Giacomo Matteotti per una serie di buone ragioni è diventato l’ icona per eccellenza tra le conseguenze che la profonda natura criminale del fascismo italiano ha prodotto. Ucciso nel 1924 da sicari fascisti a seguito del suo noto discorso in Parlamento con il quale denunciò i brogli, le minacce, le aggressioni che dominarono ampiamente le elezioni politiche nazionali che avvennero conseguenzialmente alla approvazione della nuova legge elettorale nota come “legge Acerbo” dal nome del proponente della stessa.

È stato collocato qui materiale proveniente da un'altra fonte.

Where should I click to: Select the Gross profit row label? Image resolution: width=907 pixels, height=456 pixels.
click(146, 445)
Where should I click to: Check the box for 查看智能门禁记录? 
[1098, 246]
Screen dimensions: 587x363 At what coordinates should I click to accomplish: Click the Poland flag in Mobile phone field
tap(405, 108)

Con tale meccanismo elettorale la lista che avesse raggiunto il 25% dei voti avrebbe automaticamente acquisito un premio di maggioranza pari ai 2/3 dei parlamentari. Ma Mussolini non voleva correre alcun rischio e, quindi, le squadracce fasciste imperversarono durante le operazioni di voto.

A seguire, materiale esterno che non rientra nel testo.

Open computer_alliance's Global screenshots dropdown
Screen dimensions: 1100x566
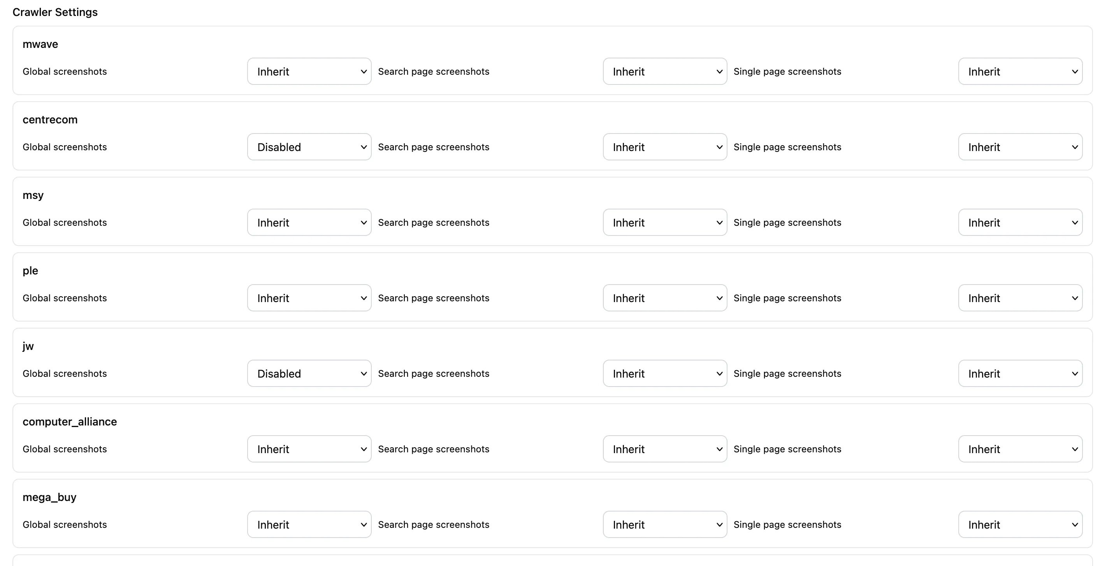[309, 449]
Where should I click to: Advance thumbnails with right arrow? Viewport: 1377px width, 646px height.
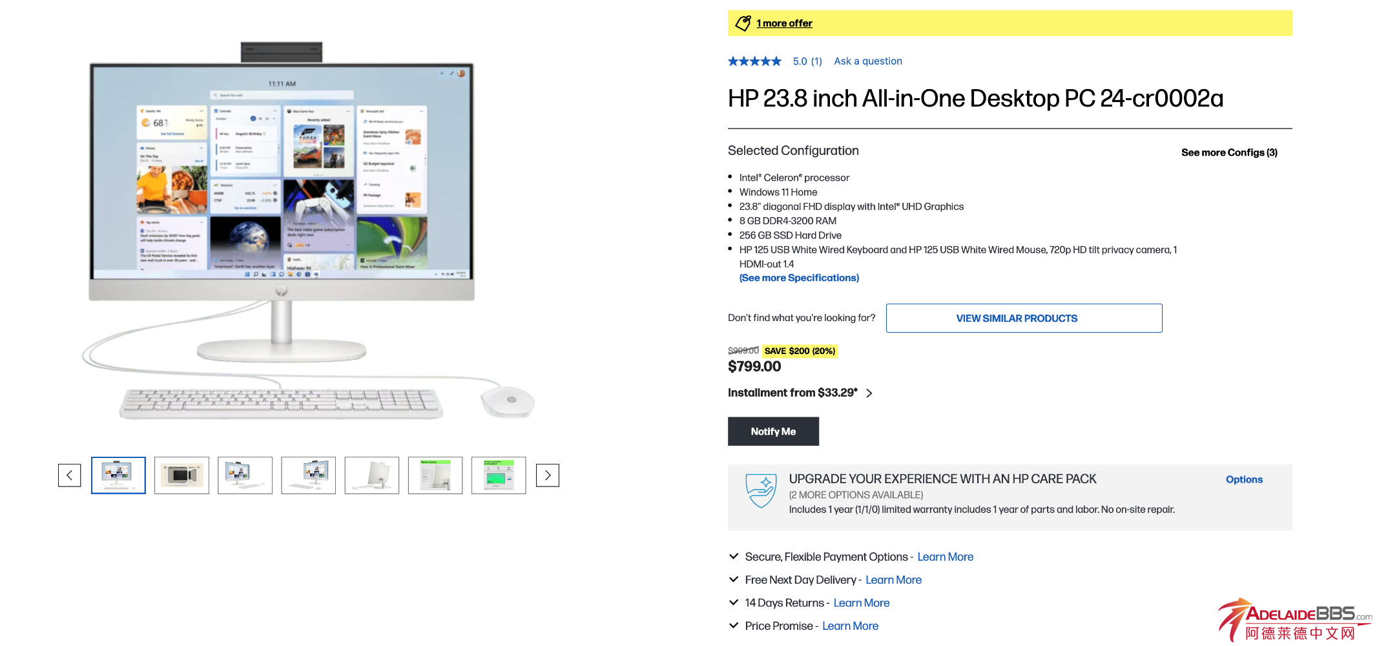tap(548, 475)
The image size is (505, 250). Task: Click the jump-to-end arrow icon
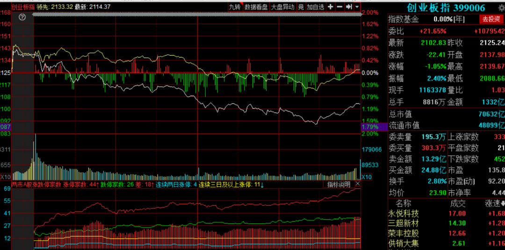pos(349,7)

Matteotti, dando ancora una volta prova della sua determinazione, non si fece alcun scrupolo a denunciare tutto ciò nonostante che fosse ben consapevole dei gravissimi rischi a cui andava incontro.
Già nel parlarne nella Camera dei deputati fu continuamente interrotto e minacciato pesantemente.
Il bel libro di Massimo Congiu “Giacomo Matteotti – l’ assassinio, il processo farsa e la cancellazione della memoria” fornisce al lettore una articolata ricostruzione storica della biografia personale e politica di questo martire della libertà e della democrazia.

Grazie alla scorrevolezza della scrittura di Congiu, il libro offre un importante contributo alla ricerca storica sia per “gli addetti ai lavori” sia per chi si approccia per la prima volta ad acquisire una certa conoscenza degli eventi menzionati.
È certamente il caso di sottolineare, tra l’ altro, come l’ autore narra l’ Italia uscita dalla prima guerra mondiale. Una guerra che il nostro Paese aveva vinto, ma che era costata diverse centinaia di migliaia di morti, nonché un numero impressionante di mutilati e di persone devastate psicologicamente.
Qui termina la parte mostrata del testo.